2. Overheating issue? Use a hardware monitor program (CPU-Z for various system elements, GPU-Z for graphics card, etc.) and see if you're getting any crazy high temps.

Could also be a PSU issue - you could check out hardware monitoring programs to make sure voltages/etc. are in line with specs, though the best way to really test this would be to swap in another one.

YellerBill
Mar 22, 2013

101st Active Anurans
"Starship Croakers"

Most Ammunition Expended On Civilians 2015

go read A Ghost Story


Have tried memtest twice, it froze both times at different points (the first time when almost done, the second time almost immediately after starting). I'm starting to really suspect overheating, will check the temp when she gets back from work. I'll also check to see if the flash drive that we're booting memtest from might have a problem.

YellerBill
Mar 22, 2013

101st Active Anurans
"Starship Croakers"

Most Ammunition Expended On Civilians 2015

go read A Ghost Story


YellerBill posted:

Have tried memtest twice, it froze both times at different points (the first time when almost done, the second time almost immediately after starting).

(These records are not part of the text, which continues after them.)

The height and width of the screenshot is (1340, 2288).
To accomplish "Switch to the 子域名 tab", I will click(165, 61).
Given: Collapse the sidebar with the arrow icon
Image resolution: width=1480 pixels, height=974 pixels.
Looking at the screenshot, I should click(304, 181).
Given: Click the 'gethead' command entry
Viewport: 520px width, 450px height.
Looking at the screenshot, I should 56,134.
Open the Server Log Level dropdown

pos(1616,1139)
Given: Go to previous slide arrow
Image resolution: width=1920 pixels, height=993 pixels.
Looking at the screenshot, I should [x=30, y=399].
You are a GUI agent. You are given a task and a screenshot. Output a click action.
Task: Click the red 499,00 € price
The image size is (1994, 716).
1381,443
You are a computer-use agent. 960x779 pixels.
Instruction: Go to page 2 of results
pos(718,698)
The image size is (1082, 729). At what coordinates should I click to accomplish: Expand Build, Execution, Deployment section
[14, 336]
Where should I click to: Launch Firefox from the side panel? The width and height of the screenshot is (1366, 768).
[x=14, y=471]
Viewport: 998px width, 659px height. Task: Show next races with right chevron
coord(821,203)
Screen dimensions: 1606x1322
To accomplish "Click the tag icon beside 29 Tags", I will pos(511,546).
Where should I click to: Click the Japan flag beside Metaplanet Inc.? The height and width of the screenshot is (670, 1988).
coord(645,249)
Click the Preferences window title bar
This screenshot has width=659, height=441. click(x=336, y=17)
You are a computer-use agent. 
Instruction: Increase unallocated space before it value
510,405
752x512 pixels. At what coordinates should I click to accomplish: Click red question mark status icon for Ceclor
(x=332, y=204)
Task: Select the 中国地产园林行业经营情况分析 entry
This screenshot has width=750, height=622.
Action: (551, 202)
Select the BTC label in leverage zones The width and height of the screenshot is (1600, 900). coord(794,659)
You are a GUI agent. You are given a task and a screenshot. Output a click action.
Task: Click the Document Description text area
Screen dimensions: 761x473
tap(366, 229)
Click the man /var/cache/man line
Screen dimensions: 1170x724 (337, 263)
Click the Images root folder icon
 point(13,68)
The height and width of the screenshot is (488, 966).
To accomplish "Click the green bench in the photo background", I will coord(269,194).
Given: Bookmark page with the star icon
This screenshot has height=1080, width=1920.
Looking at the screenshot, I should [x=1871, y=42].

I'm starting to really suspect overheating, will check the temp when she gets back from work. I'll also check to see if the flash drive that we're booting memtest from might have a problem.

Got a successful memtest (third time's the charm)-- it reported no errors.

Ran some GTA V on her computer since that's one of the most common ways to cause it to freeze quickly, stared at the temperatures on HWmonitor, it stayed well within safe operating temps. It also didn't freeze even after a couple of hours of running the game, which is odd because that's usually long enough to get it to freeze. I guess that leaves us with checking the power supply? How should I go about doing that if I don't have a good one handy to swap in?

Zogo
Jul 29, 2003



YellerBill posted:

Have tried memtest twice, it froze both times at different points (the first time when almost done, the second time almost immediately after starting). I'm starting to really suspect overheating, will check the temp when she gets back from work. I'll also check to see if the flash drive that we're booting memtest from might have a problem.

If it's freezing in memtest then that's a sign of potential RAM failure (even if it does pass sometimes).

YellerBill posted:

How should I go about doing that if I don't have a good one handy to swap in?

The simplest thing to do first would be use onboard video temporarily and see if the freezes continue. That will narrow the problem down more. Onboard video will use less power as well and this may point to it being a PSU issue.